Overall, a bad credit mortgage shares many similarities with a standard mortgage. An agreement will be made between you and your lender to reach a settled amount of capital as well as establishing an agreed interest rate on top of it. You are granted the ability to choose between the options available where there are fixed interest rates, or where there is a variation in inflation.

The greatest deviation between a bad credit mortgage and a standard mortgage however is the interest rates. Through a standard tracker mortgage for example, the interest rate may be placed at 4.75%. Under the circumstances of a bad credit mortgage, the interest rate would be even more than that. They will also carry considerably higher closing fees.

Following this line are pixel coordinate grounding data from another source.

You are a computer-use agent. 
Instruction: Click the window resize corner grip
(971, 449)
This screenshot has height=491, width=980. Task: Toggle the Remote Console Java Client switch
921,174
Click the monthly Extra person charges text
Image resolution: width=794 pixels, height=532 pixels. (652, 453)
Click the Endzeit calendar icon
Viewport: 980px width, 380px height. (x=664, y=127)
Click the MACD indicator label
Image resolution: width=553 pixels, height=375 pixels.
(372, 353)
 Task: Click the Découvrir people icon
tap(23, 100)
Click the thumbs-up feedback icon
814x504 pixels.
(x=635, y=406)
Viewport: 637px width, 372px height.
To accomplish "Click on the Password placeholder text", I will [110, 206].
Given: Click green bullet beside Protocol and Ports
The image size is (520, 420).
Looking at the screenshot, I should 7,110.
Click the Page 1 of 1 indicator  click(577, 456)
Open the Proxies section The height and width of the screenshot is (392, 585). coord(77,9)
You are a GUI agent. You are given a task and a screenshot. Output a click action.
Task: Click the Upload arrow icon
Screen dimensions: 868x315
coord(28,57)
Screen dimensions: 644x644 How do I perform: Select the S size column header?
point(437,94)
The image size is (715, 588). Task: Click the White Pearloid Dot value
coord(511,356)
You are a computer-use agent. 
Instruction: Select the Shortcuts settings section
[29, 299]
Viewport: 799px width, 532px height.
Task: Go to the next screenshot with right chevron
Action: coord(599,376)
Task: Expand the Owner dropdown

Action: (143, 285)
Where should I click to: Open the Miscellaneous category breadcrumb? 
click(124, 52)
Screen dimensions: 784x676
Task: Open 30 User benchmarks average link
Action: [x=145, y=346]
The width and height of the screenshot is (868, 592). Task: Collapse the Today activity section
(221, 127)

To determine whether or not you require a bad credit mortgage, the first thing to do is to check your credit history. There are multiple signs that suggest you should enquire into an adverse credit mortgage. For example, if you have suffered from sizable credit card debts or have had to declare bankruptcy, it is quite likely that you would require a bad credit mortgage.

In addition to this, if you have received a County Court Judgement against you or have had a previous mortgage application rejected in the past, you should consider enquiring into the possibility of a bad credit mortgage.

An additional factor is finding an adverse credit mortgage that does not carry a pre-payment penalty. Most of these loans for bad credit carry a 6-month to 2-3 years of pre-payment penalties. This means that lenders can ask for a large amount of interest payments to be made during that period of time before any sort of advancement can begin on repaying the loan.

Overall, a bad credit score should not be regarded as a factor that can deny a person a mortgage. However, it should be expected that such loan types will carry higher interest rates and inevitably be more financially demanding.